O exame parasitológico de fezes frescas possui uma excelente especificidade. Entretanto, sua sensibilidade só será adequada (95%) se forem solicitados exames de pelo menos três amostras de fezes em dias distintos. Portanto, um resultado negativo em uma única amostra não elimina a possibilidade de uma parasitose.

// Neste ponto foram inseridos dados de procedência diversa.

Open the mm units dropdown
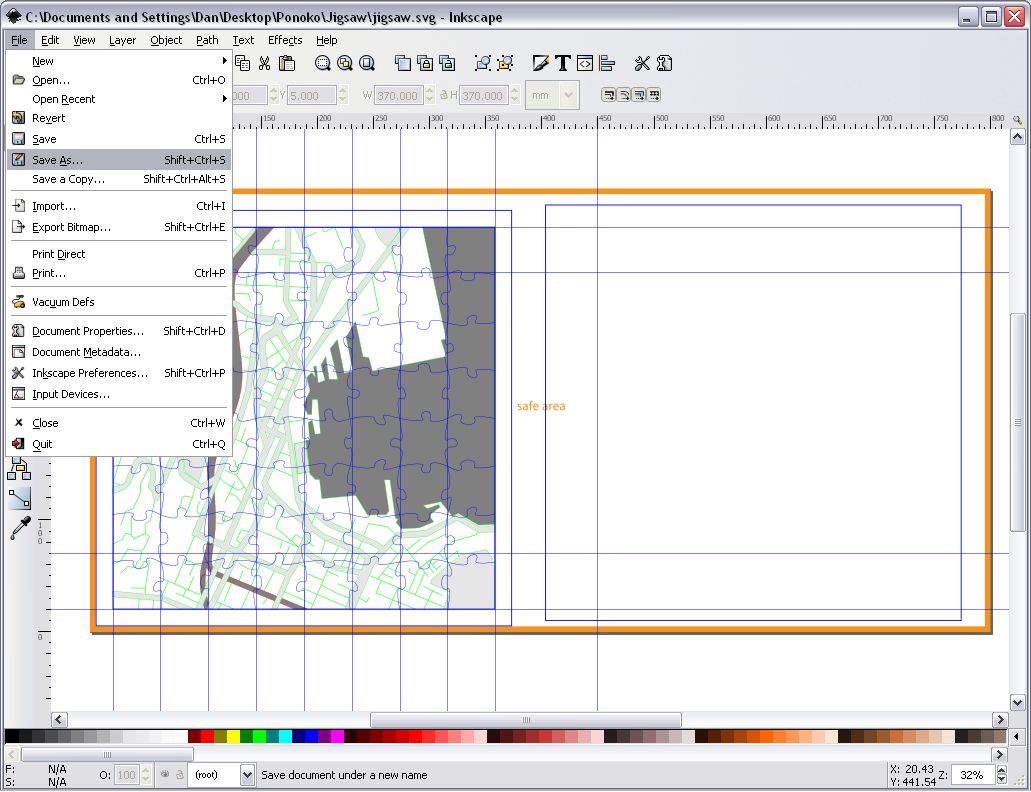 pos(552,95)
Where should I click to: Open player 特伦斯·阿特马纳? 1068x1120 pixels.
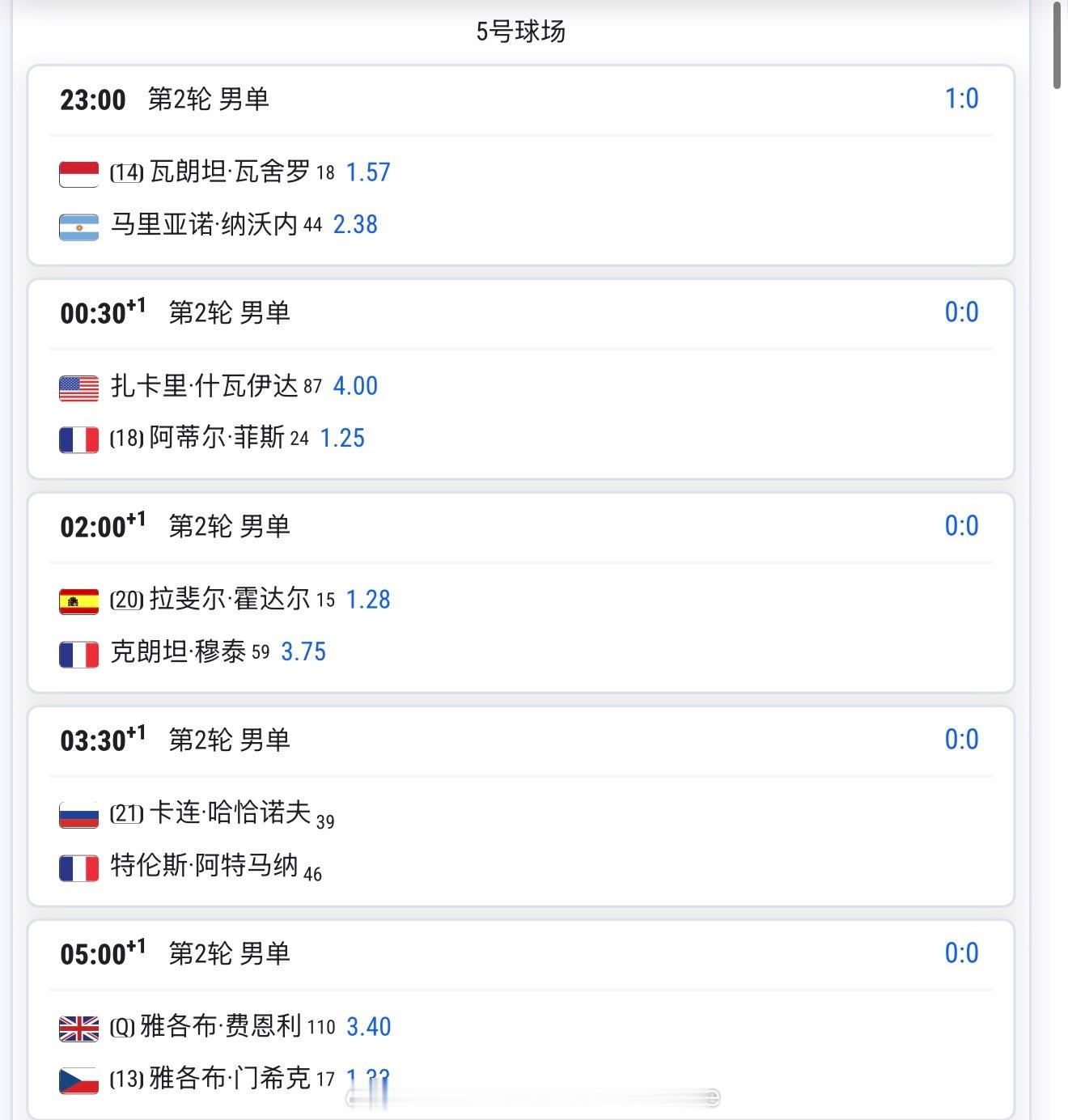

A positividade vai depender de diferentes fatores. O estágio da infecção, o ciclo do parasita, a eliminação intermitente de formas de resistências, a intensidade do parasitismo e o exame propriamente dito, que utiliza apenas uma pequena amostra do material enviado, são alguns dos fatores que interferem na possibilidade do exame se revelar positivo. Os organismos avaliados pelo exame protoparasitológico podem ser divididos entre protozoários e helmintos. Os Coletores, os Varredores e os Motoristas mostraram percentuais mais elevados de protozoários achados nas fezes. Mesmo utilizando-se de amostra única de fezes, os achados mostraram uma prevalência de positividade acima dos percentuais da população de 8,8% a 17,8% em estudos epidemiológicos de pequenas populações (GIOIA, 1992; FERREIRA; FERREIRA; MONTEIRO, 2000). Estudos de infestação parasítica intestinal em trabalhadores de limpeza urbana não são frequentes na literatura. Um estudo realizado na Nigéria mostrou percentuais de positividade altos em diferentes trabalhadores da limpeza urbana com divisão de grupos e resultados similares (MBA, 2004). Apesar de não ser possível descartar as diferenças de contaminação protoparasitária devidas a outros condicionantes não relacionados à exposição ocupacional, como condições de moradia, renda familiar e grau de escolaridade (FERREIRA; FERREIRA; MONTEIRO, 2000), recomenda-se uma política de prevenção e controle para parasitas intestinais nas populações de TLU estudadas, especialmente aplicável entre Coletores e Varredores na cidade de São Paulo.

Conclusão

No grupo dos Varredores, verificou-se um percentual maior de presença de protozoários nas fezes, menor cobertura vacinal para hepatite B e maior percentual de contato com o agente causador da leptospirose. Este grupo pode beneficiar-se de políticas de vacinação sistemática para hepatite B, de prevenção e controle para parasitoses intestinais e medidas preventivas para leptospirose. O grupo dos Motoristas fez uso mais frequente de antibióticos e mostrou contagem de leucócitos totais maior que o grupo Controle e percentual de macrófagos e neutrófilos maior que os Varredores. Não foram observadas diferenças entre episódios de sinusites, pneumonias, marcadores séricos de atividade inflamatória, contato com o vírus da hepatite B ou com a estreptolisina O entre os grupos estudados. Os grupos de Coleta, Transbordo e Aterro apresentaram indicadores de infecções respiratórias e aumento da atividade inflamatória sistêmica similares aos Controles, não sugerindo risco elevado para estas patologias nesses grupos. Estudos posteriores são necessários para confirmar os achados aqui relatados.